# [TASK DESCRIPTION]
Omitting all pictures, print the lines of the listing from the one containing "The width and" through the final line, both ends included, with no other text.

━━━━━━

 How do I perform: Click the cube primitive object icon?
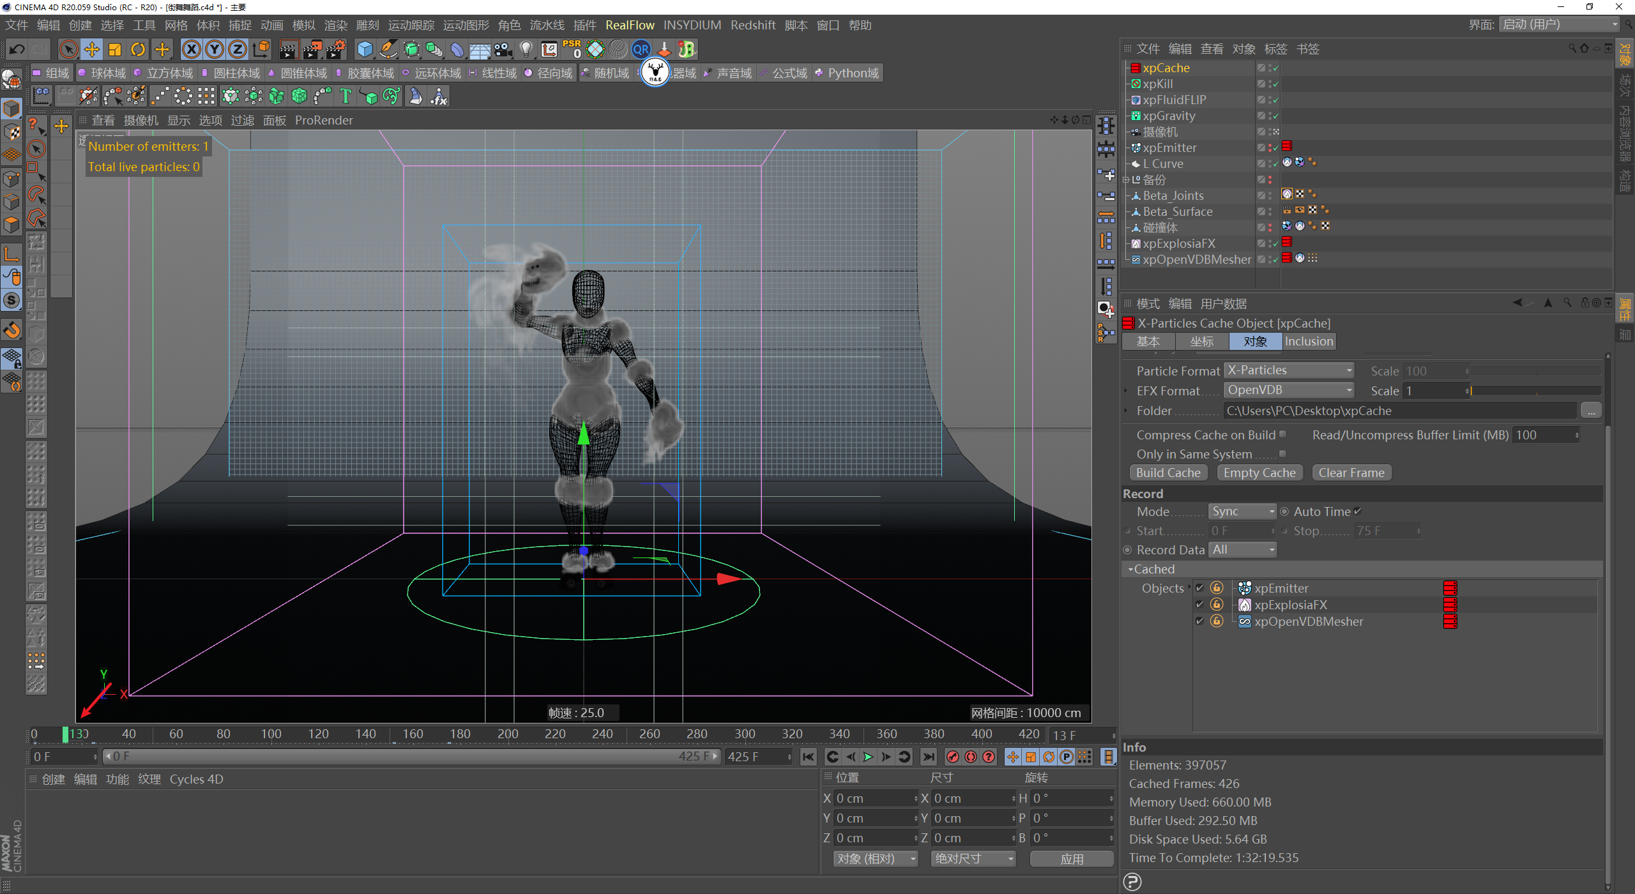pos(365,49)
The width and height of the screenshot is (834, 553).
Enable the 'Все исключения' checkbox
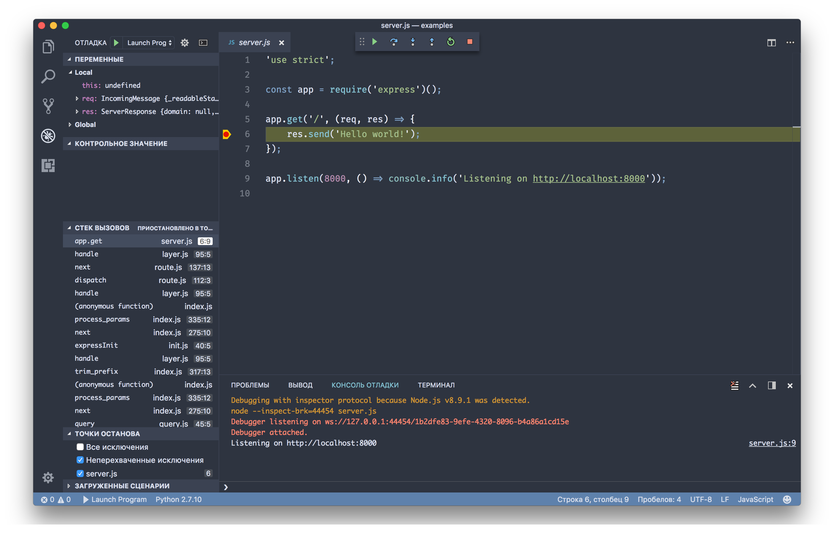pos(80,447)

━━━━━━

# [EXERCISE RESPONSE]
The width and height of the screenshot is (834, 553).
Enable the 'Все исключения' checkbox
pos(80,447)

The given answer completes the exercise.